Он сел обессиленно на край дивана. Не глядя на Катю, попросил:
- У тебя нет выпить?
- Нет. Я не научилась пить.
Ветер приподнял Катю над краем мира. Она увидела - как бы со стороны - июньское белое небо, горячую пыль, взбитую танковыми гусеницами.
Еще что-то...
Тут Эрих положил перед ней тоненькую папку. Катя взяла ее:
- Что это?
Рисунок не поблек. Сталинского производства краски были очень качественны. Какой наивный символизм, хотела сказать Катя.
Но тут она почувствовала, куда гнал и мчал ее ветер. И узнала его запах. Ветер благоухал ромашкой, которой моют волосы для яркости цвета...
- Как же я  тебя любила тогда, - сказала она.- Это, конечно, не настоящее было...

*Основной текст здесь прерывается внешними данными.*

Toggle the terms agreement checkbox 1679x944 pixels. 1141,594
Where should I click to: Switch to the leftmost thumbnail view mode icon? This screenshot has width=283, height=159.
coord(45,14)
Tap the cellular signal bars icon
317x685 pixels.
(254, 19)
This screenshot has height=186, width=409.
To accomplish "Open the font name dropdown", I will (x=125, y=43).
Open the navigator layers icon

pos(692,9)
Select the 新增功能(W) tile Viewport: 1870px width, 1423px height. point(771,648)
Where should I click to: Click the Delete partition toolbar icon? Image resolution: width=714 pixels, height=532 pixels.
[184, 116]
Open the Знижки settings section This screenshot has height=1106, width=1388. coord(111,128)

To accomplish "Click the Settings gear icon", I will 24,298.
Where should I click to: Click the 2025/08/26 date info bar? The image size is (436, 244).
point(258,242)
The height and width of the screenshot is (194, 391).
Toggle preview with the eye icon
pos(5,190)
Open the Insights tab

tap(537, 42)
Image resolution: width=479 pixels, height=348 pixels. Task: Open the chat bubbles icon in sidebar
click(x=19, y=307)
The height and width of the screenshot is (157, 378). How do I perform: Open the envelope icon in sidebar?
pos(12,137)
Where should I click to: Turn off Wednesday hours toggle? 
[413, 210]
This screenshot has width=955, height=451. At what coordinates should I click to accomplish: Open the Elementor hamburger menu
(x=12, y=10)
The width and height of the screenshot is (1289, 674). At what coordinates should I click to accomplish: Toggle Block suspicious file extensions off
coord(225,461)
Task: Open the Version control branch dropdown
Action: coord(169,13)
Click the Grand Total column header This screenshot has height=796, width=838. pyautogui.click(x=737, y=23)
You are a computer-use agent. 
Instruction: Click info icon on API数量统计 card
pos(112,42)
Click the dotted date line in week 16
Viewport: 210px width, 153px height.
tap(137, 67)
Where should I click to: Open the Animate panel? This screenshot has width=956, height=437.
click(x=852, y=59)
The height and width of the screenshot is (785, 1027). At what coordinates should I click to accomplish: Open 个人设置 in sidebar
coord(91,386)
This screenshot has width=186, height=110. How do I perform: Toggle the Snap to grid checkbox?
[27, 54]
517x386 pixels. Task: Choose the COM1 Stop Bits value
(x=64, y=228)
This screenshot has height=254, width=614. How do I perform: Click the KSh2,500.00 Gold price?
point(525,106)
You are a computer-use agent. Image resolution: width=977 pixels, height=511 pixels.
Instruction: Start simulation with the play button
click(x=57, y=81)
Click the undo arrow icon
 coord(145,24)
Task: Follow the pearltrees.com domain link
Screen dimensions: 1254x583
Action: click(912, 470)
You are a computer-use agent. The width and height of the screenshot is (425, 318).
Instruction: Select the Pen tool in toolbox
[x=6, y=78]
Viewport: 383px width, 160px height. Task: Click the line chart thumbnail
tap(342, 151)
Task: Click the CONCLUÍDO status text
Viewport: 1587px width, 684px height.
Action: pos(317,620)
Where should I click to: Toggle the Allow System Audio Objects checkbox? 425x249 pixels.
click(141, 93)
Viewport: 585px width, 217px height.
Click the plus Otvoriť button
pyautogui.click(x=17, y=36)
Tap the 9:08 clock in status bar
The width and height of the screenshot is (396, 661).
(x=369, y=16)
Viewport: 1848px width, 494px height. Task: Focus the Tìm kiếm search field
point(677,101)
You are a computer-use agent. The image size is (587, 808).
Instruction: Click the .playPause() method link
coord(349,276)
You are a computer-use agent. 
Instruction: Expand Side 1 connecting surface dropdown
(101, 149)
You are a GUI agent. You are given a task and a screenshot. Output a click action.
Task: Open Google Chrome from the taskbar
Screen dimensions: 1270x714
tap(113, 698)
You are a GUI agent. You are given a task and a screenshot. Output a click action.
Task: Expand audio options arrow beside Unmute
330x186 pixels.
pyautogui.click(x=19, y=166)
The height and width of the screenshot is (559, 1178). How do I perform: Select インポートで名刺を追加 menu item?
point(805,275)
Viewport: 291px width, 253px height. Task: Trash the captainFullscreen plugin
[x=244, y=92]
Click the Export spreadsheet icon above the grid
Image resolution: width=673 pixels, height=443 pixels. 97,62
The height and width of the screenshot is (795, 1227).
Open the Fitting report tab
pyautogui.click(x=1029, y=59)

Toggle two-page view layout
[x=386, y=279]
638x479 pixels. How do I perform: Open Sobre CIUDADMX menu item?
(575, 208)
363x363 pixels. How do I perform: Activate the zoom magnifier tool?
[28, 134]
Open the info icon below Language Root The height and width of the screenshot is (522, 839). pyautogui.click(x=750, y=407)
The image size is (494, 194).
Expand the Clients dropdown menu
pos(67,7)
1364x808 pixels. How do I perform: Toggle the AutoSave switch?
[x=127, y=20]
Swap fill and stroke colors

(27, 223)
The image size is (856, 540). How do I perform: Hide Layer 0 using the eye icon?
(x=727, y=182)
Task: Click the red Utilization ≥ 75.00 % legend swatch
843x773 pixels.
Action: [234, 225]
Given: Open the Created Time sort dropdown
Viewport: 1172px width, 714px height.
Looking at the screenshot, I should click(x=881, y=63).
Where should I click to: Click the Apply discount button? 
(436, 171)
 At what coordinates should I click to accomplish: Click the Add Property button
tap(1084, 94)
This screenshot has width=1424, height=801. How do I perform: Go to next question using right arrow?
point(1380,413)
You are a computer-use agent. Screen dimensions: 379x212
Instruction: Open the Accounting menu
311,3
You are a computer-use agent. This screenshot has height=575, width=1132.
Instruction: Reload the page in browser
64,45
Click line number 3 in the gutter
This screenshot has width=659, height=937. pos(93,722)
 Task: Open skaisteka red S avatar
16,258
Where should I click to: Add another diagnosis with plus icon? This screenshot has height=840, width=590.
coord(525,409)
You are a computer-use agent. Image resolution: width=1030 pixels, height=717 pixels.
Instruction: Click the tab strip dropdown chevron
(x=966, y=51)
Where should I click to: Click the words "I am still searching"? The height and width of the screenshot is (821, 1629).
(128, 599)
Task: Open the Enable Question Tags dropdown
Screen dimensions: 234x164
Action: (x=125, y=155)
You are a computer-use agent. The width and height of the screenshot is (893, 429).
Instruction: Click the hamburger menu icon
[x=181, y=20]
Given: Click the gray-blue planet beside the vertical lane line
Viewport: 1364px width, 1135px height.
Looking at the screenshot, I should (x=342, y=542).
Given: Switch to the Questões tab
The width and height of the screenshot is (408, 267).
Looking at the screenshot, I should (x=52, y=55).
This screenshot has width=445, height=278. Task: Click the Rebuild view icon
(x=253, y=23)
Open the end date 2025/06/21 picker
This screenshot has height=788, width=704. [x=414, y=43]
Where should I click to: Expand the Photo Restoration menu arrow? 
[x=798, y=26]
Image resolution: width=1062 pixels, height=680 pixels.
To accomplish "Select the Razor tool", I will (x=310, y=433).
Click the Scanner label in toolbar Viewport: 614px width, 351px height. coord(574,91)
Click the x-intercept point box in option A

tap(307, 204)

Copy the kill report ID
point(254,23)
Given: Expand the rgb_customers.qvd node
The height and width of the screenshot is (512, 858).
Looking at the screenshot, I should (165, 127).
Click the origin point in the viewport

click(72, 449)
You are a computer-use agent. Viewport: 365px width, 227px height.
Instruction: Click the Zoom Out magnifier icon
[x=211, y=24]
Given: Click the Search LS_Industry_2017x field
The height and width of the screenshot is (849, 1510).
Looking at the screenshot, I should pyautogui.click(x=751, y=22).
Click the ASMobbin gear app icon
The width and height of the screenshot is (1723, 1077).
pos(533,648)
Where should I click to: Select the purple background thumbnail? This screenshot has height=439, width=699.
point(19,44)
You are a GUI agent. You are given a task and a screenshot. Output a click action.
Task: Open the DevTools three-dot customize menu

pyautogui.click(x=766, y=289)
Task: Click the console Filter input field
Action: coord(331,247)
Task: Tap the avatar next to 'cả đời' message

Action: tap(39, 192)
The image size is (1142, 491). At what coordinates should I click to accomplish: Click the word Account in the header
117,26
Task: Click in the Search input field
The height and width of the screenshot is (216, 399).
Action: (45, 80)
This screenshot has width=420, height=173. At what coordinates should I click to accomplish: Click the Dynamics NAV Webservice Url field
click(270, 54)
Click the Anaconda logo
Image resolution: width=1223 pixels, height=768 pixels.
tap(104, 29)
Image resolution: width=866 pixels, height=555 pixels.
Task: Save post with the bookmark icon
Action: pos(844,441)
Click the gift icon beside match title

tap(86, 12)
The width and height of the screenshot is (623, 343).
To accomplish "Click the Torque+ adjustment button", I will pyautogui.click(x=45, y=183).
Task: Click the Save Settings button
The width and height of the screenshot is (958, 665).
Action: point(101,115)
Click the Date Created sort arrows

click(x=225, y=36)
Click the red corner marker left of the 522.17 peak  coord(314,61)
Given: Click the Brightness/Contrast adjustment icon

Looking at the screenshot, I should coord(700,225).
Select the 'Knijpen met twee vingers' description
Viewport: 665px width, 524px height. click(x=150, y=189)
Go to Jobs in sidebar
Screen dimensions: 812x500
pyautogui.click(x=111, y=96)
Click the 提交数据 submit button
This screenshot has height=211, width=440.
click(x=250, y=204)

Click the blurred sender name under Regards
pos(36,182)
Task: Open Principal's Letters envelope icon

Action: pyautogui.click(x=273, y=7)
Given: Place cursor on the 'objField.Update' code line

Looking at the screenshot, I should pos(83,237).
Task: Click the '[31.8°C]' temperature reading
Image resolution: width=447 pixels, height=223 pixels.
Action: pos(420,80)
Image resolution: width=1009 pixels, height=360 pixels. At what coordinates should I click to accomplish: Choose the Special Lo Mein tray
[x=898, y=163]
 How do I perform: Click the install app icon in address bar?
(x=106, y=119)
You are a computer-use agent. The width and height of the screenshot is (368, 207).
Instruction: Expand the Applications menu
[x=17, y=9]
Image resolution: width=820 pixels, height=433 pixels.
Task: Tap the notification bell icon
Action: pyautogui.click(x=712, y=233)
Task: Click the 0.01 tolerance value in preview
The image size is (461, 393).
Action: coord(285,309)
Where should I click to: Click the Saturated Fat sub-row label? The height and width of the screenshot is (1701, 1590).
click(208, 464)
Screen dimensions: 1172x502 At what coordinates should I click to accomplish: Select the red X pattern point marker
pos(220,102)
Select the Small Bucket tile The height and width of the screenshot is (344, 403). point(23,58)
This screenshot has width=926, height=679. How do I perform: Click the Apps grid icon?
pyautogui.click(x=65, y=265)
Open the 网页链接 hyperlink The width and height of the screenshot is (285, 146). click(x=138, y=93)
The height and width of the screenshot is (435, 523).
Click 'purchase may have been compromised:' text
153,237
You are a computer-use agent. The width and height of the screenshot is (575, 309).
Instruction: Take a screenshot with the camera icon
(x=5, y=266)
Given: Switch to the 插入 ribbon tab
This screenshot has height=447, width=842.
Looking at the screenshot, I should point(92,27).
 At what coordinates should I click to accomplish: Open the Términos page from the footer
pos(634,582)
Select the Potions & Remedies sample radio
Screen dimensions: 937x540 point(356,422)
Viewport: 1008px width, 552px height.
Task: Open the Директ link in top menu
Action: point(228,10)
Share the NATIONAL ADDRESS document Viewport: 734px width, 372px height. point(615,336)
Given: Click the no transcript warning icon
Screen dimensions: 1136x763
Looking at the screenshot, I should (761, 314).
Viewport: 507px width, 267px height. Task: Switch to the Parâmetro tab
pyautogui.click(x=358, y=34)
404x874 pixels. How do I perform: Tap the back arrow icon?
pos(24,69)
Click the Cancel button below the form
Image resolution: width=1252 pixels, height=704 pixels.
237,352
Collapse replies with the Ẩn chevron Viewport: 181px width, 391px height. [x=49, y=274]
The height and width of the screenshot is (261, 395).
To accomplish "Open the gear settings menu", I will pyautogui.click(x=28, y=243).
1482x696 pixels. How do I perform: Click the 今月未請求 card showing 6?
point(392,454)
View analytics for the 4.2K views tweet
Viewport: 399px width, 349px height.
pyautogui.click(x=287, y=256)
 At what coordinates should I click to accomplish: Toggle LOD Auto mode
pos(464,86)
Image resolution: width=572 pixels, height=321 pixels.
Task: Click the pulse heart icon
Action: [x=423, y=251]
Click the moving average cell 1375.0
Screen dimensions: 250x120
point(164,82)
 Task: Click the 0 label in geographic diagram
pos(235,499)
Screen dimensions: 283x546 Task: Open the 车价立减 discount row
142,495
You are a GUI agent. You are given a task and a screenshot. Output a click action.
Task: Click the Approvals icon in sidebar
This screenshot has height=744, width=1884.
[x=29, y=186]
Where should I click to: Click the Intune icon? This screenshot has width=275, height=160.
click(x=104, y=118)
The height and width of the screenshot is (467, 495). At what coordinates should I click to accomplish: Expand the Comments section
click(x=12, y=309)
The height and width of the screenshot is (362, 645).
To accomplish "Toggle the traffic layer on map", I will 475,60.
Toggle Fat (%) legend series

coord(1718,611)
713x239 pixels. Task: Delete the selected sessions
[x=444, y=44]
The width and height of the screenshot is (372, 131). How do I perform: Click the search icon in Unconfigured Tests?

Эрих поднял голову и посмотрел на Катю.
- Русская женщина никогда не скажет, что любит сейчас. Русской женщине всегда нужна тоска и ... как это? Старинное слово... скорбь, вот. Скорбь.
Катя хотела возразить. Но он положил ладонь на ее ладонь. И Катя замолчала.
В окне было видно, как над мостом и рекой горит неестественно яркая радуга.